* **DIRECTION A**
Using the passage on the average stock holding period below, answer these questions:
(i) According to Reuters and New York Stock Exchange data, how long did investors hold their stocks during the 1950s and 60s?
(ii) What has the average holding period been since 2020?
(iii) What does the passage name as the main driver behind the shorter holding period?

* **PAGE EXTRACT**
How Long is the Average Holding Period?
If you’ve felt that Mr. Market has gone crazier over the years, you may be right.
In the past decades, the average holding period of stocks has gone down from several years to merely months.
In fact, according to Reuters and New York stock exchange data, during the 1950s and 60s investors held their stocks for about 6 to 8 years. After 2020, the average holding period has been only 5.5 months.
Think about it. You find a great company and buy the stock only to sell it six months later. Usually, there’s not much that happens in six months. The stock price might go up or down, but fundamentally, the company is most likely the same.
This would indicate that nowadays, fundamentals matter less in the stock market.
Considering how the world has changed in the past 60 years, it’s not surprising that the stock market has also undergone a major change.
The change has been subtle, but the results are nothing but. So what exactly are the reasons behind this major development?
Why Has the Average Holding Period Declined?
There are several reasons why the average holding period has reduced significantly but the main driver behind everything is technological advancement.

* **INFORMATION PROVIDED**
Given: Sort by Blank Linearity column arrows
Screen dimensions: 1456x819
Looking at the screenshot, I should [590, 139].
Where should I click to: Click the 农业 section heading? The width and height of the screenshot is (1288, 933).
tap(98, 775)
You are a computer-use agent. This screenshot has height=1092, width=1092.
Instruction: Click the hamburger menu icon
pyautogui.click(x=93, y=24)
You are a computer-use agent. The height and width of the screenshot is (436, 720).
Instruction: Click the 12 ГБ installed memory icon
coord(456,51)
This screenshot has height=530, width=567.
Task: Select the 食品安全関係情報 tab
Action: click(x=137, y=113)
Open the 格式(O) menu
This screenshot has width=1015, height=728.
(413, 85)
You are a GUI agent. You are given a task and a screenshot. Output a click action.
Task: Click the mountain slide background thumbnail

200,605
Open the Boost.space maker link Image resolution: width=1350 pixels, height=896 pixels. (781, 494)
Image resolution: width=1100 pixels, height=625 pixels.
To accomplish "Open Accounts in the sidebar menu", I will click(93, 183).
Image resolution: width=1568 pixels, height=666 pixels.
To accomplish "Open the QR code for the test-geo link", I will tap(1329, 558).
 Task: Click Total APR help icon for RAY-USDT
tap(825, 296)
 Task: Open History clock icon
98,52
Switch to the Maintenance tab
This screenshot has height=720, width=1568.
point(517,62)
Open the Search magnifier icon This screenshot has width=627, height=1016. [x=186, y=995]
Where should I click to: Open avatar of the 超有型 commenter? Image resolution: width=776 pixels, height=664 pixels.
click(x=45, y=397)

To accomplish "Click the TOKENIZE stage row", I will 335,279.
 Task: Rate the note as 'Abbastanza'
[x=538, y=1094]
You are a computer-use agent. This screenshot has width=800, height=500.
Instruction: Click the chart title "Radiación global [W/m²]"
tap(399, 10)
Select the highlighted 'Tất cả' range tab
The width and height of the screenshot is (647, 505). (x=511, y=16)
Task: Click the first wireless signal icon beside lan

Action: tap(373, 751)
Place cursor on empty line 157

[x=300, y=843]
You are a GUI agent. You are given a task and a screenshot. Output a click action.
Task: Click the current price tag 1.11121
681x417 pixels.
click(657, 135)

* **DIRECTION B**
Reproduce the records verbatim, beginning at the line that has "has width=800, height=500." and ending with the final line of the records.

* **TASK RESULT A**
(i) About 6 to 8 years.
(ii) Only 5.5 months.
(iii) Technological advancement.

* **TASK RESULT B**
You are a computer-use agent. This screenshot has width=800, height=500.
Instruction: Click the chart title "Radiación global [W/m²]"
tap(399, 10)
Select the highlighted 'Tất cả' range tab
The width and height of the screenshot is (647, 505). (x=511, y=16)
Task: Click the first wireless signal icon beside lan

Action: tap(373, 751)
Place cursor on empty line 157

[x=300, y=843]
You are a GUI agent. You are given a task and a screenshot. Output a click action.
Task: Click the current price tag 1.11121
681x417 pixels.
click(657, 135)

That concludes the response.